● GOAL OF THE EXERCISE
Only a number is wanted here: how many lines in the entries below contain the word "computer".

[Items listed in a dataset]
◇ ◇ ◇

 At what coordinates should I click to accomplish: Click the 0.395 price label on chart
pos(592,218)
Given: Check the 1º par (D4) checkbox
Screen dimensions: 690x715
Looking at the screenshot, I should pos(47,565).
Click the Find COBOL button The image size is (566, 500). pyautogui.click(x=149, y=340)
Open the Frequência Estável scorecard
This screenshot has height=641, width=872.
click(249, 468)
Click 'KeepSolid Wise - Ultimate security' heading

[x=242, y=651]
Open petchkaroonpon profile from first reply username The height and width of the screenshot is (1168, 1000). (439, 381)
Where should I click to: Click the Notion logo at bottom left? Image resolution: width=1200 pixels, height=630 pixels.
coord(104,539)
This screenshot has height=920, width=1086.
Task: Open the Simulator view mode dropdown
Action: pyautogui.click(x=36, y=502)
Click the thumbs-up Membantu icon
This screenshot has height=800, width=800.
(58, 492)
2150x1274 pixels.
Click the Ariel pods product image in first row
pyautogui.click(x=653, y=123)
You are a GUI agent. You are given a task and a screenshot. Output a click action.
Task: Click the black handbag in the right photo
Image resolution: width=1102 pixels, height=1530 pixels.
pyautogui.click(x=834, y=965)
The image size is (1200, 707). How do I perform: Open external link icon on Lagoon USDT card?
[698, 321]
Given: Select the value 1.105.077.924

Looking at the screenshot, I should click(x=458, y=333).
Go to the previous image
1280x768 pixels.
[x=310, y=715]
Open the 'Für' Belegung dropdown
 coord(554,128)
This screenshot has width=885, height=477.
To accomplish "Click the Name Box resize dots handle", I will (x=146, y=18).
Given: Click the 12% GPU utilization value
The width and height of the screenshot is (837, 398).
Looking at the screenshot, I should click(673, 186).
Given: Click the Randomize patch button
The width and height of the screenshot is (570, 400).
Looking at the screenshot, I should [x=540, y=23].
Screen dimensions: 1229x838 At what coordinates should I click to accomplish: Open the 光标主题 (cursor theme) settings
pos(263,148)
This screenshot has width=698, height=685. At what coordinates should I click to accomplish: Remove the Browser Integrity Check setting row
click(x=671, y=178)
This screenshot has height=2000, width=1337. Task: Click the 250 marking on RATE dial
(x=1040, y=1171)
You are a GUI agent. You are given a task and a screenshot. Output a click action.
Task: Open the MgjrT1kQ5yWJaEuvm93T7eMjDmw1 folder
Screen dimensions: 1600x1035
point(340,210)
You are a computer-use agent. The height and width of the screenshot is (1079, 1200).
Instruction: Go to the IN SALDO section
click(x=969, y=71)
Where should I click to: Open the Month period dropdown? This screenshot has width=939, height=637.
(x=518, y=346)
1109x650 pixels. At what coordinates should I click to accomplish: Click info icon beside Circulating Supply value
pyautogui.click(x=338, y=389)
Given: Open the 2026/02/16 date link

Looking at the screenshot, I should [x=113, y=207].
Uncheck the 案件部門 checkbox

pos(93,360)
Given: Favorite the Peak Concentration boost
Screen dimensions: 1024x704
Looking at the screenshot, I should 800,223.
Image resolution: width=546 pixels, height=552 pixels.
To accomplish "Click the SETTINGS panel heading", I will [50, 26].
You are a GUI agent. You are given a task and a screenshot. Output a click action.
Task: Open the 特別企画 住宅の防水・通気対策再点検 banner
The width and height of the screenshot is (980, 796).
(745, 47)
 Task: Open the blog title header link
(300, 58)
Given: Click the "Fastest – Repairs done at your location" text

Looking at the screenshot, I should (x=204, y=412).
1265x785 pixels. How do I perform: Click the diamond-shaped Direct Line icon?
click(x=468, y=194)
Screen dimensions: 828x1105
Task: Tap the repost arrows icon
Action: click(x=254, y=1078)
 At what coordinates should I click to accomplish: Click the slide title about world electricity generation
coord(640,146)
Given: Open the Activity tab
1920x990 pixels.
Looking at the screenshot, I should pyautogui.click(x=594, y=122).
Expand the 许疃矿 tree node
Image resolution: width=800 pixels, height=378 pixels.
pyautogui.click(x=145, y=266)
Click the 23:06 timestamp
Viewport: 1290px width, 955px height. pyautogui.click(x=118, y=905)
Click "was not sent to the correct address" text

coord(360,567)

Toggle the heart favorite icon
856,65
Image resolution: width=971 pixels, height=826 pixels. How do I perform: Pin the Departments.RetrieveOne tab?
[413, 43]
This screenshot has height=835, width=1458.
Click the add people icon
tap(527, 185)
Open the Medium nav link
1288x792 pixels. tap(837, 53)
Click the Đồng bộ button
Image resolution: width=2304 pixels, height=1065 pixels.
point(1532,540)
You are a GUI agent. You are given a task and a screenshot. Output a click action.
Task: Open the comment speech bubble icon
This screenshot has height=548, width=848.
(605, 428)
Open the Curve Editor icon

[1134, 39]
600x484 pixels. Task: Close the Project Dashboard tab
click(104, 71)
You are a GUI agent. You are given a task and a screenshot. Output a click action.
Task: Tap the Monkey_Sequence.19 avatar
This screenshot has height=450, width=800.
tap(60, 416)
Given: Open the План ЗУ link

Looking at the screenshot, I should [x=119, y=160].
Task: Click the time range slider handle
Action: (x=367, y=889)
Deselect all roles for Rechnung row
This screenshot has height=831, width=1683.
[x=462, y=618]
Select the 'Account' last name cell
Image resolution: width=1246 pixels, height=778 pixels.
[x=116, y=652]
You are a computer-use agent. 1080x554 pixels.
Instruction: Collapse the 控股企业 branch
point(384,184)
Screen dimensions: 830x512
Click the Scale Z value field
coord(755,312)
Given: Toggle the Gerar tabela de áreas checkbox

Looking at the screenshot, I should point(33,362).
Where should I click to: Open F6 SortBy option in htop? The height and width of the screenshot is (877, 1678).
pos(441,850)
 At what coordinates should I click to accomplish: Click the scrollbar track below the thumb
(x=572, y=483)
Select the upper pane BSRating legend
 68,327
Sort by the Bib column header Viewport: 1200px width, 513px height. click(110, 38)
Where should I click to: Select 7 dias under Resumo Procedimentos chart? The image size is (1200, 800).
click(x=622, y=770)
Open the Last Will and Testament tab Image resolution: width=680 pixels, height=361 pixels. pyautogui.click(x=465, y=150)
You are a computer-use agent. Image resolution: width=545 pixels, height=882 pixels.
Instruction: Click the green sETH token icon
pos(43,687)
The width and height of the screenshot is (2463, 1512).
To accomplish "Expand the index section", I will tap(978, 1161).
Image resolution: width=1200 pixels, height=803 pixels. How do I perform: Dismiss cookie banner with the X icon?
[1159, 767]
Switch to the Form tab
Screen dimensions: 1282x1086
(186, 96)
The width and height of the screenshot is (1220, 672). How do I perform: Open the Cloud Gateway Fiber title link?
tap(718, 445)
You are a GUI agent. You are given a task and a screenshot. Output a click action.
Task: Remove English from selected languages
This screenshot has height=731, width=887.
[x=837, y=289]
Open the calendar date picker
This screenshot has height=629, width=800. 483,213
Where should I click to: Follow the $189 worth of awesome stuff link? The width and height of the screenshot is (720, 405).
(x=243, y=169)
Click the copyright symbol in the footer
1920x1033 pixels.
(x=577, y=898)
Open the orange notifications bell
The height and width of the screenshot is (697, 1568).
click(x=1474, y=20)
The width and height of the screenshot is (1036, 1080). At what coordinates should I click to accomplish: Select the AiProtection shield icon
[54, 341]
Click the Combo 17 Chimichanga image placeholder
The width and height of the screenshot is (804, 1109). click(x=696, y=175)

◇ ◇ ◇

● ANSWER TO THE EXERCISE
3